Entries from a dataset
▼

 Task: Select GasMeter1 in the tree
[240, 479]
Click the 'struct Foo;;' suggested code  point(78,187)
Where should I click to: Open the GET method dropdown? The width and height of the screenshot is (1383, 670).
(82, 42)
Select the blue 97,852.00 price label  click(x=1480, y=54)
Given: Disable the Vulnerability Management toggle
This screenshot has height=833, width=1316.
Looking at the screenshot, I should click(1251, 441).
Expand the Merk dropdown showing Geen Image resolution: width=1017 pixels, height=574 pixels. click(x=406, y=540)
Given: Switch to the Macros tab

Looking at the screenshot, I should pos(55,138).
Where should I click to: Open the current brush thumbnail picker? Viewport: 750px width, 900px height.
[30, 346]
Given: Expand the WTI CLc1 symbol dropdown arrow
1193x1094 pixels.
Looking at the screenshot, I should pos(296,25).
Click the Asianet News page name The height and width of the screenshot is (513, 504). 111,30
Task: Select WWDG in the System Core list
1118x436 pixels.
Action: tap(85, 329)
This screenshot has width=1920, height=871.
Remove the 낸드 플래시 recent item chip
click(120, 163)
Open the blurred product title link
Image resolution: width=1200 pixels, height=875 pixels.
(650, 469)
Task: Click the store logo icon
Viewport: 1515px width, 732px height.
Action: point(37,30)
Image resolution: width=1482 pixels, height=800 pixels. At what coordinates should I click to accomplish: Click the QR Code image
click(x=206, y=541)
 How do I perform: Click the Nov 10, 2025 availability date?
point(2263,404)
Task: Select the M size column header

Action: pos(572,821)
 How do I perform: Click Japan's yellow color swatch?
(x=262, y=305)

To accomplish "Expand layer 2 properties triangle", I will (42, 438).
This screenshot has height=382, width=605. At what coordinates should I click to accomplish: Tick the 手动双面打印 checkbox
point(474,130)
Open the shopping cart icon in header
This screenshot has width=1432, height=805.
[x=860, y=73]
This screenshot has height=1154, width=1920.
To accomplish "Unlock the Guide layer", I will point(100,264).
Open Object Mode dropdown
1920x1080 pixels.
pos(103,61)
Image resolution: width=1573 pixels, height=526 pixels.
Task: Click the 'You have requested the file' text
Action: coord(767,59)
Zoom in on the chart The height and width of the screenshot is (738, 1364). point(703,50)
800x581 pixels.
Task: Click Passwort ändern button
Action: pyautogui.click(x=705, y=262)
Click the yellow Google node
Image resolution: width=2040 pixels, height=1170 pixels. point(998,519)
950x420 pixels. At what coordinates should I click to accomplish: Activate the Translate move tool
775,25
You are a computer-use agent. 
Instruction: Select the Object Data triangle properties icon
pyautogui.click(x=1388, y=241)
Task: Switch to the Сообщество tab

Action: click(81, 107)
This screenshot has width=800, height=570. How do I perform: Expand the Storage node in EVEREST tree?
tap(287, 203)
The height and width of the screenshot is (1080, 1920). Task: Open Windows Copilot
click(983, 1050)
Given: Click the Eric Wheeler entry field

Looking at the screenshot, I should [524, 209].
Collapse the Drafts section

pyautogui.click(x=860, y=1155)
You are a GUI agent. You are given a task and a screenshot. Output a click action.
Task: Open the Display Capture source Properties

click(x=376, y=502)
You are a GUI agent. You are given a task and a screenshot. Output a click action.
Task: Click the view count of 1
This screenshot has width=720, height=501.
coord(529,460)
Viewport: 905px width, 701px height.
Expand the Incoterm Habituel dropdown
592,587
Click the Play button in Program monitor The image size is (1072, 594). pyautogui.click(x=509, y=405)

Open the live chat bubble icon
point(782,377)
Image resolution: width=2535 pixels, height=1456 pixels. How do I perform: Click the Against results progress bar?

▲

TASK TO COMPLETE: Recast the part of the data that opens with the line containing "Task: Click the store logo icon" and closes with the line containing "I will point(100,264)." as a numbered list, including both of those lines and omitting any blank lines.

RESPONSE FOR THIS EXERCISE:
1. Task: Click the store logo icon
2. Viewport: 1515px width, 732px height.
3. Action: point(37,30)
4. Image resolution: width=1482 pixels, height=800 pixels. At what coordinates should I click to accomplish: Click the QR Code image
5. click(x=206, y=541)
6.  How do I perform: Click the Nov 10, 2025 availability date?
7. point(2263,404)
8. Task: Select the M size column header
9. Action: pos(572,821)
10.  How do I perform: Click Japan's yellow color swatch?
11. (x=262, y=305)
12. To accomplish "Expand layer 2 properties triangle", I will (42, 438).
13. This screenshot has height=382, width=605. At what coordinates should I click to accomplish: Tick the 手动双面打印 checkbox
14. point(474,130)
15. Open the shopping cart icon in header
16. This screenshot has width=1432, height=805.
17. [x=860, y=73]
18. This screenshot has height=1154, width=1920.
19. To accomplish "Unlock the Guide layer", I will point(100,264).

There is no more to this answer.